Activism

Daleiden to court: Make Planned Parenthood prove it didn’t profit from body parts

undercover abortion video, Planned Parenthood

The Thomas More Society announced in a press release this week that David Daleiden and Sandra Merritt of the Center for Medical Progress, who exposed the abortion industry’s trafficking in fetal body parts in a series of forensically verified videos, have filed a letter asking the court “to insist that Planned Parenthood produce the requested documents and explanations” related to its “income and costs related to fetal tissue procurement.”

Up to this point, Planned Parenthood has produced no documents regarding its exchange of aborted baby body parts for so-called “compensation.” The cases against Daleiden and Merritt have focused on whether their undercover videotaping of abortion industry employees was illegal. According to the Thomas More Society press release, “The abortion provider claims that questions about invoices showing that Planned Parenthood affiliates profited from the sale of baby body parts have ‘zero bearing’ on the issues in the case” — but Daleiden’s attorneys note that Planned Parenthood’s lawsuits claim CMP broke the law by videotaping them, and that the videos themselves are “misleading.” Therefore, the company’s invoices are relevant.

READ: Former StemExpress employee smashes claim Planned Parenthood had ‘shipping costs’ for aborted baby parts

TMS Special Counsel Peter Breen stated, “The idea that this huge profiteer thinks that they can just say something without having to produce relevant evidence is preposterous.” He added, “If the payments received for fetal body tissue exceeded the allowable costs, then Planned Parenthood and its affiliates were first, engaged in criminal conduct, and next, making a profit off of selling aborted baby parts. If they were doing nothing illegal, all they need to do to prove it is open the books.”

TMS points out in its press release that “it has already been established that Planned Parenthood and its affiliates received payments for procuring fetal tissue.” What’s in question is whether those payments “exceeded the legally allowable expenses.” But CMP caught at least one Planned Parenthood medical director haggling over prices and joking about wanting to earn enough to get a Lamborghini:

Planned Parenthood’s “expenses” were likely minimal to none, as fetal procurement technicians from outside vendors like StemExpress and ABR were coming into the organization’s facilities and doing all the work to collect specimens, and were being “reimbursed” anywhere from $30-$100 per specimen.

The judge in the case, however, has indicated that she feels Daleiden’s request may be an irrelevant “rabbit hole.” Daleiden disagreed, stating, according to Courthouse News:

“You heard the plaintiffs say multiple times at the podium today that a core part of this case is that they think I smeared them,” he said. “If it is the case of Planned Parenthood that I smeared them, then I think that I’m entitled as a defendant to prove nothing I said was a smear, that it was all true.”

Courthouse News adds:

U.S. Magistrate Judge Donna Ryu said she would review a 2016 Congressional report and raw footage anti-abortion activists David Daleiden and Sandra Merritt secretly shot… to evaluate their request for the information….

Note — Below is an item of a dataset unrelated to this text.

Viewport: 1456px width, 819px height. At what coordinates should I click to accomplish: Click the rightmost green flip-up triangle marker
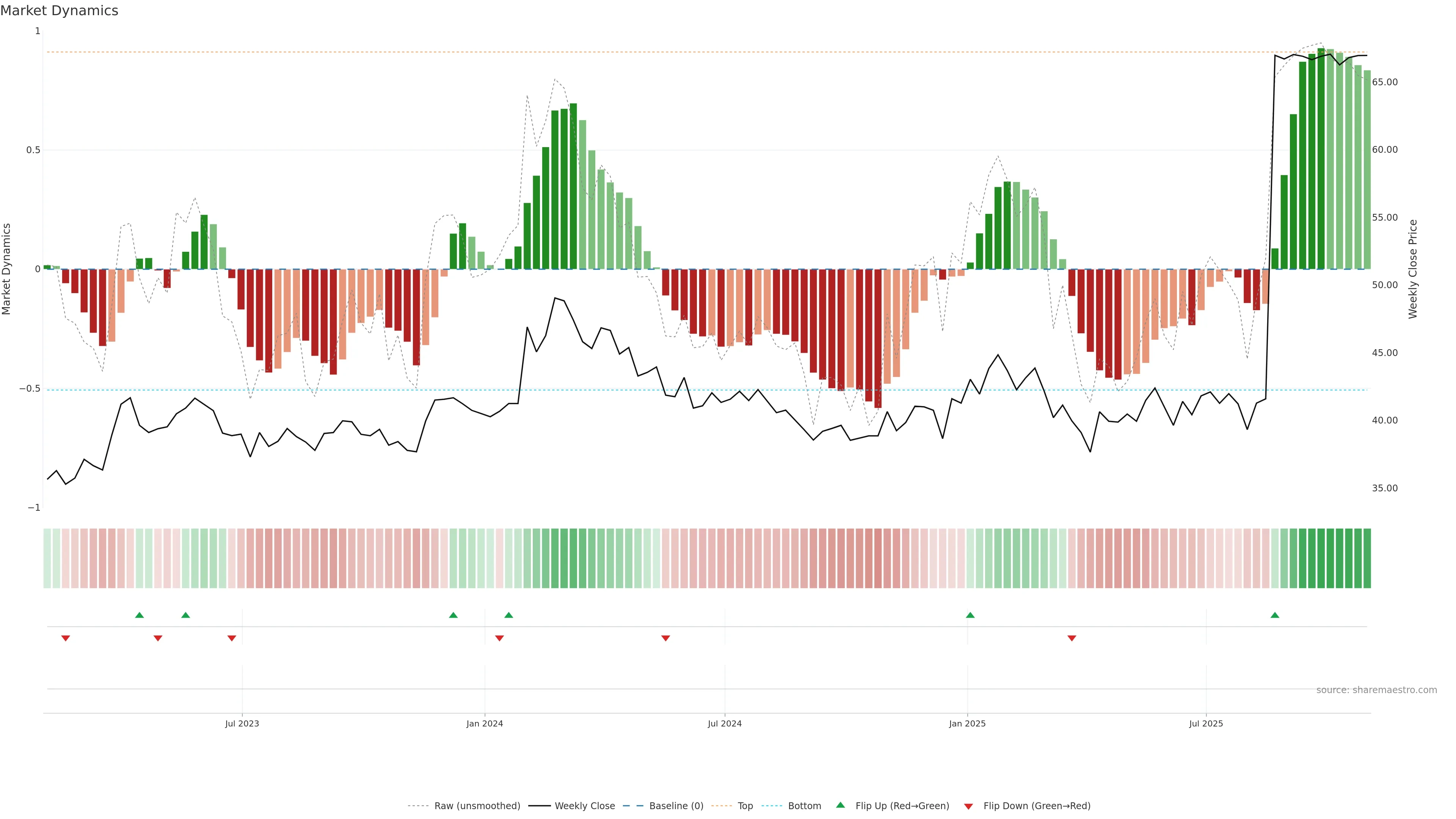click(1274, 615)
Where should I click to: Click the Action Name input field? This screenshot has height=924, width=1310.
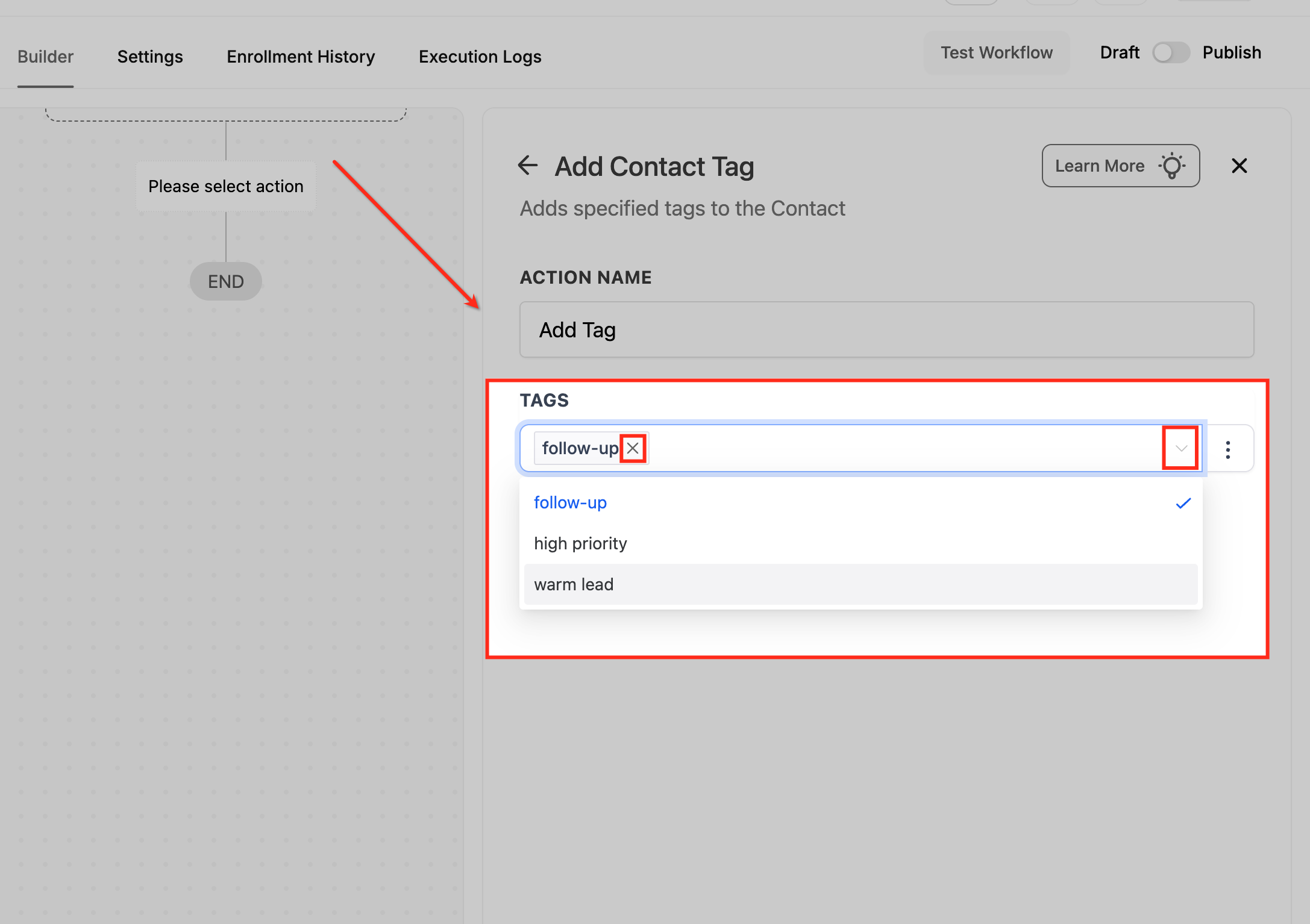(886, 330)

According to the [Congressional] report… three fetal tissue procurement companies had since 2010 paid Planned Parenthood affiliates “substantially” more for aborted fetal tissue than it cost.

Moreover, the report found, although Planned Parenthood had a policy to ensure its affiliates were only reimbursed for the costs of facilitating donations, its affiliates failed to follow it….

“[C]ontrary to the intent of the law, companies have charged thousands of dollars for specimens removed from a single aborted fetus; they have claimed the fees they charged only recovered acceptable costs when they had not, in fact, conducted any analysis of their costs when setting the fees; and their post hoc accounting rationalizations invoked indirect and tenuously-related costs in an attempt to justify their fees,” the report states.